Aggressiveness key to strategy of Pens’ new coach


Pittsburgh has just 24 games remaining and is six points out of a playoff spot.

PITTSBURGH (AP) — The Pittsburgh Penguins skated, worked on the power play, gathered at the chalk board. They worked on the penalty kill, skated, and returned to the chalk board.

Then they skated, and skated some more.

Dan Bylsma’s first practice as the Penguins’ coach was more like the first day of the preseason, in tenor and in time. Most NHL teams don’t meet and practice for three hours with more than two-thirds of the season gone, but the desperate Penguins did that Wednesday.

They also didn’t need to be told why they were doing it.

“That was an attempt at training camp, in short order,” Bylsma said. “I think the players understand the situation, understand today would be different from a normal day.”

The defending Eastern Conference champions also understand time is fast running out.

With 24 games remaining, a talented team that was expected to make another Stanley Cup run is six points out of the conference’s eighth and final playoff spot, yet only seven points away from being in fifth place.

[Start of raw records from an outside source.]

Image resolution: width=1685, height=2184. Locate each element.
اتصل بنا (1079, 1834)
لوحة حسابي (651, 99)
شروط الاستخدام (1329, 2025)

A demanding stretch that sends them on the road for seven of eight games awaits after tonight’s home game against Montreal.

With seven losses in their last 11 games, two in overtime, the Penguins were playing like a team determined to get their coach fired, which is what happened to Michel Therrien on Sunday. The ouster of a coach who produced 94 wins the previous two seasons and the franchise’s first Stanley Cup finals appearance in 16 years wasn’t universally applauded by fans, and it ramped up the pressure on an underperforming team.

“A lot was expected from us this year and obviously it’s not going so well, and I think everybody was pretty down every day, not having fun,” goalie Marc-Andre Fleury said. “We hate to lose obviously and it kind of got in the atmosphere of the room, everybody was more down. We had to make some changes.”

As 21-year-old captain Sidney Crosby said, “We knew we weren’t playing well and the result of that is usually the coach being fired. Basically, we’ve got to wake up.”